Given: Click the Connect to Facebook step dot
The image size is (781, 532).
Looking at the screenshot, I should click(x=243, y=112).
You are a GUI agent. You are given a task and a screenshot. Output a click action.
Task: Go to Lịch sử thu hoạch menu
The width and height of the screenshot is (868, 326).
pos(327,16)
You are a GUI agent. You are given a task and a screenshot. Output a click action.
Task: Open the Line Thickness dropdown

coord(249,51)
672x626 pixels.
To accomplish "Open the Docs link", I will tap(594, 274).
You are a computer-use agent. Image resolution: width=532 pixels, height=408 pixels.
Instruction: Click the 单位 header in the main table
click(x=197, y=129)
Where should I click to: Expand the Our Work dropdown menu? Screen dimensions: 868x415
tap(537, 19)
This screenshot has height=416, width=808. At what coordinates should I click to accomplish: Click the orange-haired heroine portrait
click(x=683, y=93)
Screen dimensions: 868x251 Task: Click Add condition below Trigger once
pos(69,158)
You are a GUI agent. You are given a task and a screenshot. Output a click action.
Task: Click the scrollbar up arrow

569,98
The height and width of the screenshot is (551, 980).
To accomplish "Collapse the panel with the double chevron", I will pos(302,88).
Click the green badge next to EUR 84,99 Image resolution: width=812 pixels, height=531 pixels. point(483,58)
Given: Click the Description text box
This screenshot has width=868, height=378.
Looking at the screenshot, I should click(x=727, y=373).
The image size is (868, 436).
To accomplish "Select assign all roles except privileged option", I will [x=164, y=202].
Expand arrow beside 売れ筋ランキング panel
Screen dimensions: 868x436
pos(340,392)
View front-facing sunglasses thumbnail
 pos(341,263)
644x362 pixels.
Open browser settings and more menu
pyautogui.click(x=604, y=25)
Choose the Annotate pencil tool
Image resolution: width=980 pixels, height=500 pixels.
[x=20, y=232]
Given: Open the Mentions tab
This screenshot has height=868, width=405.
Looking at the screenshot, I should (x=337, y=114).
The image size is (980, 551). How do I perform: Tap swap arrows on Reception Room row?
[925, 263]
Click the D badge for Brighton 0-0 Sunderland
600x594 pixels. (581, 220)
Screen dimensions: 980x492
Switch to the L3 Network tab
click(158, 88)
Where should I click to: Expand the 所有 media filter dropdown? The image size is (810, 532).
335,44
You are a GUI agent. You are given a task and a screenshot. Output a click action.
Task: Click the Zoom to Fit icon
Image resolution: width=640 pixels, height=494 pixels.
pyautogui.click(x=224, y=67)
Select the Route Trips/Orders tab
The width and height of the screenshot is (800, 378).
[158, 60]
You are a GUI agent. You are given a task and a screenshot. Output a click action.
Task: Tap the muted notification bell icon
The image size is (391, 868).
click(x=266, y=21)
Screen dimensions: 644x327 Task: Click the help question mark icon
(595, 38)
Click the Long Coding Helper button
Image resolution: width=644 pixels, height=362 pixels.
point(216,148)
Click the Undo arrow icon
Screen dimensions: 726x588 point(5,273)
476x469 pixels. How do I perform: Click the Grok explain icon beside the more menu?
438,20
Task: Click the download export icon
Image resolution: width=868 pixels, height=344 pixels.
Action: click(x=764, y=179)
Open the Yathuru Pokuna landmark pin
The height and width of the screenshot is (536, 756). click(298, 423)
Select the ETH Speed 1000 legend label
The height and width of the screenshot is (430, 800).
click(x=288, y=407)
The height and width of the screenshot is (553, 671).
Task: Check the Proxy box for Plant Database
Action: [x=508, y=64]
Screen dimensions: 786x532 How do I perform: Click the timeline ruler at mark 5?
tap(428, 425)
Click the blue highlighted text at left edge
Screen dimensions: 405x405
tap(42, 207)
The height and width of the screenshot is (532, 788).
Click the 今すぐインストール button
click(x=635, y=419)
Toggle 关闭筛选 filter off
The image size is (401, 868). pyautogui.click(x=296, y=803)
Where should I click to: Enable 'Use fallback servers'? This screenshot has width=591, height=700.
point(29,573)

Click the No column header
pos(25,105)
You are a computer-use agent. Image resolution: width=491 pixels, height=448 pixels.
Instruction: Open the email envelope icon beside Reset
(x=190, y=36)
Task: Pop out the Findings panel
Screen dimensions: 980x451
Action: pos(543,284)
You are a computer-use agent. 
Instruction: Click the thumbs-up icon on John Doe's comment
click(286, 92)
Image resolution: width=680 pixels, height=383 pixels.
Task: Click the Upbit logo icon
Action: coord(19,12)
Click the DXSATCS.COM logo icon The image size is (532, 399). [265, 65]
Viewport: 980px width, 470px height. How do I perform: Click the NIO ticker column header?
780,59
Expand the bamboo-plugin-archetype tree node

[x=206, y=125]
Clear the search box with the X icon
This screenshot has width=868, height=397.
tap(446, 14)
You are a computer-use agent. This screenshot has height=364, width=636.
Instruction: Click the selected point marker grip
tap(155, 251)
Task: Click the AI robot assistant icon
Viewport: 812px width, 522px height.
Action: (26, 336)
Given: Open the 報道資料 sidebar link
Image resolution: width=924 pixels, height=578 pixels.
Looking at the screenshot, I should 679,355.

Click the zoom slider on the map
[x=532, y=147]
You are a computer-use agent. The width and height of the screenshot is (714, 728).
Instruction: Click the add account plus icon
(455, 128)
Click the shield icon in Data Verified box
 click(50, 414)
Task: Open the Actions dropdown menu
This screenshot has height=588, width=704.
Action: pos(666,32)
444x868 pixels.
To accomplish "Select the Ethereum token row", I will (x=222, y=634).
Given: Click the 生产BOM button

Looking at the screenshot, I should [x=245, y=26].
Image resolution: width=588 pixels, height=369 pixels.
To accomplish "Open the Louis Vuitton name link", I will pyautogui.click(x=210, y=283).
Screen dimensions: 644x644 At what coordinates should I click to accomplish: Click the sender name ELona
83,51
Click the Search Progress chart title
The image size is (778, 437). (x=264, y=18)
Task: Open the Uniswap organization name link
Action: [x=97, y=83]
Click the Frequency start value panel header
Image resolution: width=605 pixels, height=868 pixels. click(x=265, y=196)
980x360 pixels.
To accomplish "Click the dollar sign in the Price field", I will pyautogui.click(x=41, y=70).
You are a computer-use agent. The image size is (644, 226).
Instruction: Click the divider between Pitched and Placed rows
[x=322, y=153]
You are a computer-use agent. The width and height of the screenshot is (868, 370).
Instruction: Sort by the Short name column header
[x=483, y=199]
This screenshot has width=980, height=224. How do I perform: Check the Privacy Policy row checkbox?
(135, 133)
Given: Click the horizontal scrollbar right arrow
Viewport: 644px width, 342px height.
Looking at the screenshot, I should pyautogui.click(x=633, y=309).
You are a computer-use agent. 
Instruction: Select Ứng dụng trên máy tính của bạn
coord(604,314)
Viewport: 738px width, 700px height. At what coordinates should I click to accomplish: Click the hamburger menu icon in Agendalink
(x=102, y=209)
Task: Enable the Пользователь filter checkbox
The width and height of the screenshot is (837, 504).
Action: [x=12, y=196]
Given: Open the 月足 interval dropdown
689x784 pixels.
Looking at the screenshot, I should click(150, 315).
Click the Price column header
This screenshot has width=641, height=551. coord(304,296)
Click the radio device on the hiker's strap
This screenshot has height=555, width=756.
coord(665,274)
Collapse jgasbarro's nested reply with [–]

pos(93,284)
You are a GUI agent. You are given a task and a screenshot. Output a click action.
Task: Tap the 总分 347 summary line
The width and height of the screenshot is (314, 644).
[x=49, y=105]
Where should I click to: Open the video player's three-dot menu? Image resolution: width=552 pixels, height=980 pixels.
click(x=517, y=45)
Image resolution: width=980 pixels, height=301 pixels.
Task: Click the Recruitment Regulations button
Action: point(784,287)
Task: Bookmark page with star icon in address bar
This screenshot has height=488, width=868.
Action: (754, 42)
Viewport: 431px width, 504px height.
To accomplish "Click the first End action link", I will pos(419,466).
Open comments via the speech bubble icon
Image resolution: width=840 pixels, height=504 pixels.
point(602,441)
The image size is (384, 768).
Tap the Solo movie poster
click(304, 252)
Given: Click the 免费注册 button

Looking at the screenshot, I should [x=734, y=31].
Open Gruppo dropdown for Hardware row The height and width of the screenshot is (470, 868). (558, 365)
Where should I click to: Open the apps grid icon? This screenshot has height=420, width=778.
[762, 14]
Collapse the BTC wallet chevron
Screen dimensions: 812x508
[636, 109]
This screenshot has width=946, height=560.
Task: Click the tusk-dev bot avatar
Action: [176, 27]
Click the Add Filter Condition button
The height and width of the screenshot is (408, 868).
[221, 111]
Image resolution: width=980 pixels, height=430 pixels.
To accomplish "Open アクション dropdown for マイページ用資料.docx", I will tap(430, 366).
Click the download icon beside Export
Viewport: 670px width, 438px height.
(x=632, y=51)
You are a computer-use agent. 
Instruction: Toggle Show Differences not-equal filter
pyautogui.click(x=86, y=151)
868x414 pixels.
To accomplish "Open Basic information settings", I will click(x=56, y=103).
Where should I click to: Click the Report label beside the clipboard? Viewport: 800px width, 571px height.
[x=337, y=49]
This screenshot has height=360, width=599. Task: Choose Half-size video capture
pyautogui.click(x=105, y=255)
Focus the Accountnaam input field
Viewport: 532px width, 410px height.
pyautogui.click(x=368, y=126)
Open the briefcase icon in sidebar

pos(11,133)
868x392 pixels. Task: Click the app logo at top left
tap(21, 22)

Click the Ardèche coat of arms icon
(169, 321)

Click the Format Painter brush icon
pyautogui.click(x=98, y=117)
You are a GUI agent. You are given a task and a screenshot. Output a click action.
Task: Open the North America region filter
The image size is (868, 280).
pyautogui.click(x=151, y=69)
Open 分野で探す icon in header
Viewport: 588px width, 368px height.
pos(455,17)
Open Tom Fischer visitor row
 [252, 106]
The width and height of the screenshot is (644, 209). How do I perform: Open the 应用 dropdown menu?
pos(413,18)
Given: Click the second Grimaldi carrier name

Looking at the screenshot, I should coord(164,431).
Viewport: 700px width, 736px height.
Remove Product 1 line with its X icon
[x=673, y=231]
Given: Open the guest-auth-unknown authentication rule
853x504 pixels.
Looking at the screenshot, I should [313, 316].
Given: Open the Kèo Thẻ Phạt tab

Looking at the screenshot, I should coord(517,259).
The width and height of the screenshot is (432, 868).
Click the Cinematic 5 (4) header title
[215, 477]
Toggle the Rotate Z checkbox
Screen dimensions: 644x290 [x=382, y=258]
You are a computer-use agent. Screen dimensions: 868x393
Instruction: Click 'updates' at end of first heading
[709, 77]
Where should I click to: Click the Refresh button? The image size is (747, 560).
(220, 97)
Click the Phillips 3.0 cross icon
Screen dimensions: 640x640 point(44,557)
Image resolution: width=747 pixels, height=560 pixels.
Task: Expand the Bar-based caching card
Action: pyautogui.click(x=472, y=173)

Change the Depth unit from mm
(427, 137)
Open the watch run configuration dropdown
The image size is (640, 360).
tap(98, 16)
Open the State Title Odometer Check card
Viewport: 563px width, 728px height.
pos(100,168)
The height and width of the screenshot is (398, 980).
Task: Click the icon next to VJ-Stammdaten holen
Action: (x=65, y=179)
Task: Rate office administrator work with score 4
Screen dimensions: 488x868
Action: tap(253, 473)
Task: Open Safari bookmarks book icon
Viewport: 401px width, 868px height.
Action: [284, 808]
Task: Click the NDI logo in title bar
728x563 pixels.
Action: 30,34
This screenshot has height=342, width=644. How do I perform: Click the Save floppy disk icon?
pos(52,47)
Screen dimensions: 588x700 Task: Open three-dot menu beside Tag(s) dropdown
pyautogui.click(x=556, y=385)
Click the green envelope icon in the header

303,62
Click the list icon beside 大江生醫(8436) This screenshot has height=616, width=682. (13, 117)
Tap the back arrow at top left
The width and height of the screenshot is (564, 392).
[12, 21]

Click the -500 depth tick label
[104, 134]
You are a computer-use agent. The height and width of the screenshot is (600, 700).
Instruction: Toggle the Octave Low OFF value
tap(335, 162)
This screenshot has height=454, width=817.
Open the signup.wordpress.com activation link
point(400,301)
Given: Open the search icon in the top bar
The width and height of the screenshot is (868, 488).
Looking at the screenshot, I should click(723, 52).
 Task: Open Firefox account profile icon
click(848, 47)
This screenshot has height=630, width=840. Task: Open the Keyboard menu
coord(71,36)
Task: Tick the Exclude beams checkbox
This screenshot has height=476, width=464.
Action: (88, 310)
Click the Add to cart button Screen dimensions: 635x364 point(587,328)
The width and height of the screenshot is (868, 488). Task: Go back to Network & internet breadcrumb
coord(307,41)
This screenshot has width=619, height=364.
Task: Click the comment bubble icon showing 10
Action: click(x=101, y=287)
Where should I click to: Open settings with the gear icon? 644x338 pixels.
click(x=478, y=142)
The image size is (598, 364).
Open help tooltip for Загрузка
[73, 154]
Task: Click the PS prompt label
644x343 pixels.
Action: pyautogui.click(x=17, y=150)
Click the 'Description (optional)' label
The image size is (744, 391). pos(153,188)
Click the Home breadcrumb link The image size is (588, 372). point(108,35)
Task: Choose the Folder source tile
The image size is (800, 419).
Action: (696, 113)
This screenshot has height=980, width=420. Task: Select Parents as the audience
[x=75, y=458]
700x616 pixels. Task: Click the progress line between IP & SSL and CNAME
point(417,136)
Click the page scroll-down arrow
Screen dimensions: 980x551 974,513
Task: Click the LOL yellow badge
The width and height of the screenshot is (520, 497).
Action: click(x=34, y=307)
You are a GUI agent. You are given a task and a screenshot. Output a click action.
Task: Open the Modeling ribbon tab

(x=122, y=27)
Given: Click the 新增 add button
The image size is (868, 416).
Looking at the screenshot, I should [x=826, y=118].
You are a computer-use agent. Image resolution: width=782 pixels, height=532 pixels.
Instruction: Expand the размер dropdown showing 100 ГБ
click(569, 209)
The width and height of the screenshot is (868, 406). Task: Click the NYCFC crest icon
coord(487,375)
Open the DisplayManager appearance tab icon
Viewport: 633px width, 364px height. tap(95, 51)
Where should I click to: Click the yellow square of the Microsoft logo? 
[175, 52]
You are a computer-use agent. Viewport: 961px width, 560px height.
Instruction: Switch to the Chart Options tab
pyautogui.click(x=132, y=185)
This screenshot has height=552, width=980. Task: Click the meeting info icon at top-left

━━━━━━━━

▸ Exercise requirements
Search the data for "field" and list every line in which it occurs.

▸ Solution for this exercise
To accomplish "Click the dollar sign in the Price field", I will pyautogui.click(x=41, y=70).
Focus the Accountnaam input field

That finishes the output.